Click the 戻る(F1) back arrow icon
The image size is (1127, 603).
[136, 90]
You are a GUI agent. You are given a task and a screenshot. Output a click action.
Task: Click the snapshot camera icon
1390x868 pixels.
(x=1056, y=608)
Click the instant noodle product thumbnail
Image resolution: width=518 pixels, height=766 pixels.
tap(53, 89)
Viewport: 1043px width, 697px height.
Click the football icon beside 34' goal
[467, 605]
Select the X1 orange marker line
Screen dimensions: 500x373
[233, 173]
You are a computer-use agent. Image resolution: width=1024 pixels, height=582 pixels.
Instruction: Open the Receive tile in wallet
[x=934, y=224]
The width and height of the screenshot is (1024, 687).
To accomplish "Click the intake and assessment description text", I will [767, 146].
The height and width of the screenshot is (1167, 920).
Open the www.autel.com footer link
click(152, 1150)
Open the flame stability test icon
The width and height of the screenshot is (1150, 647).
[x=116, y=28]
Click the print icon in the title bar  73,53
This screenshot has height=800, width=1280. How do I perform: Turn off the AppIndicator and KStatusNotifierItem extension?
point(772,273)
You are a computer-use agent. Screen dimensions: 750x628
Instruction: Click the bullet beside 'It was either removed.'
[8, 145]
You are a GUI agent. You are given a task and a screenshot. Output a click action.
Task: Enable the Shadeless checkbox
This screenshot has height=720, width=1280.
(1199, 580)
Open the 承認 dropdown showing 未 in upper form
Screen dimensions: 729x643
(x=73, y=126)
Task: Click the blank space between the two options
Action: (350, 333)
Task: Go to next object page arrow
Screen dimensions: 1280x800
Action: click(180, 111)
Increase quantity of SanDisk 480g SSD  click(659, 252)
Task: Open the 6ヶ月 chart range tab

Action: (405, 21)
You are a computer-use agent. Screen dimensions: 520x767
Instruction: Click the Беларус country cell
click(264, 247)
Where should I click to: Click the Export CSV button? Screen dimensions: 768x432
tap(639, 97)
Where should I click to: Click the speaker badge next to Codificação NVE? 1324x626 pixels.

(AIM OF THE EXERCISE)
Copy the lines from the one with "You are a computer-use agent. Screen dimensions: 520x767" through the last line of the material above, exactly as they are and with no others.

(TASK RESPONSE)
You are a computer-use agent. Screen dimensions: 520x767
Instruction: Click the Беларус country cell
click(264, 247)
Where should I click to: Click the Export CSV button? Screen dimensions: 768x432
tap(639, 97)
Where should I click to: Click the speaker badge next to Codificação NVE? 1324x626 pixels.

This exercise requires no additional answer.